Crossing is not simply explained as taking two strains and growing them together. Depending on the expected results, what and how a breeder is crossing will have different results.

Incomplete Dominance: This is when two strains with two varying phenotypes cross, resulting in a third, blended phenotype. You can find this example in most marijuana hybrids. A simple example would be crossing a high THC content strain with a low THC strain, leading to a strain exhibiting an average THC content.

Co-Dominance: This is the genetic crossing of strains with two varying phenotypes resulting in a strain with a third phenotype. It shows the same characteristics of the parents; however, the strain takes the characteristics and keeps them separate resulting in two dominant phenotypes. Think of it as taking two strains and grinding them together for one blunt.

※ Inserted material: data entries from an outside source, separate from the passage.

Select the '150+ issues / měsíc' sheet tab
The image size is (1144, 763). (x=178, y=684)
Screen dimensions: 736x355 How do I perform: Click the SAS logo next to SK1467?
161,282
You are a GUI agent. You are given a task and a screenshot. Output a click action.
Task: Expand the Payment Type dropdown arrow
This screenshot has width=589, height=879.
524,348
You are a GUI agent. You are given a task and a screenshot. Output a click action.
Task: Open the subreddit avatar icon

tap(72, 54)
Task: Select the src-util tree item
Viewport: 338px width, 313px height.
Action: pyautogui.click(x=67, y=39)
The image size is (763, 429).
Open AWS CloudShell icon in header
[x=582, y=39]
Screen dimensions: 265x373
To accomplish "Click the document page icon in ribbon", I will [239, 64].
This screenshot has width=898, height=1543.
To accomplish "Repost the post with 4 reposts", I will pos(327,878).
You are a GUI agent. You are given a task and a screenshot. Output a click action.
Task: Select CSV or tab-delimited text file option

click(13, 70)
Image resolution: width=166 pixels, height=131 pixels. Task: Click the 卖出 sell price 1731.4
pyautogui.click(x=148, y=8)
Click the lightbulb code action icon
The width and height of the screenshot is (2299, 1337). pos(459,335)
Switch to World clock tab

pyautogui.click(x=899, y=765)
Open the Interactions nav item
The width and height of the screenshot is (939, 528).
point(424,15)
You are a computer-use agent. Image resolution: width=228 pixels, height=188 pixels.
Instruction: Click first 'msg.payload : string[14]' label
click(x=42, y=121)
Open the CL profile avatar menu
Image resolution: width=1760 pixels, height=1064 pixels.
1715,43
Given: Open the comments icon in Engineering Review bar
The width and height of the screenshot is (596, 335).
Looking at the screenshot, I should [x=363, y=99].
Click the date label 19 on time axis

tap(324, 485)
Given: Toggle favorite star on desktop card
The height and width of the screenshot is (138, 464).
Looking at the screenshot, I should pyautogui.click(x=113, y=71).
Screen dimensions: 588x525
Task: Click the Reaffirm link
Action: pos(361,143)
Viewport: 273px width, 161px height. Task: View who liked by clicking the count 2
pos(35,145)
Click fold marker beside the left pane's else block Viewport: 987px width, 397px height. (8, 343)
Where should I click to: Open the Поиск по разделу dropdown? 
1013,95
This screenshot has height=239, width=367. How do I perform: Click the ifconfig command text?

True Bleeding: This is crossing a strain, usually a landrace, with a traditional breeder's creation. It will produce consistent offspring with the dominant parent's phenotype, usually the landrace strain. There will be a single trait that will always recur.

Sometimes, the result of two marijuana strains may not be intentional. Maybe one of the strains has more of the characteristics wanted in a plant. Fortunately, there are other ways to get results than standard crossing.

Backcrossing is when breeders take a child strain and cross it with one of its parents. This helps isolate a chosen trait. The more backcrossing, the more the anticipated trait dominates.

While it seems right to keep backcrossing until anticipated results are achieved, it may also result in low-quality strains. Heavy backcrossing may produce corrupt recessive genes in the plant. It also negatively affects the plant's heath, a process referred to as Inbreeding Depression.

Outbreeding helps with Inbreeding Depression. While aiding the recessive gene, a breeder may find themselves with a variety of results. There is also a chance that the corrupt recessive gene will surface.

Geneticists

A geneticist is a person who works with genetics. Cannabis geneticists study what all the chemicals in marijuana actually do and their genetic basis. There are a few geneticists competing with one another, trying to create their own sequence. Regrettably, at the current time, it is unlikely to assemble and reference a genome unless it's a solid inbred strain.

Their goal is to build a better strain of weed. In order to do that, they must break up the current genetic codes of cannabis plants and analyze them. In other circumstances, geneticists would use the overlaps in the code to put their creation together.

Unfortunately, cannabis genomes are naturally full of repeating sequences and geneticists have difficulty determining with certainty which codes overlap. In modern strains, there are as many as 11 copies of the gene that synthesizes THC.

woman with pot leaf

The first attempt to spice and analyze resulted in hundreds of thousands of tiny, impossible-to-read fragments. The last attempt was used with an updated sequencer called the PacBio, which reads fragmented DNA of 53,000 base pairs. The outcome did not create a genome, however, 583 million base pairs were broken down to 18,000 pieces.

With limited research capabilities, cannabis-crossing is not currently accurate. The hope is that scientists and geneticists are able to fully dive into the science of cannabis. Only then will the creation of marijuana strains have a consistent and precise outcome.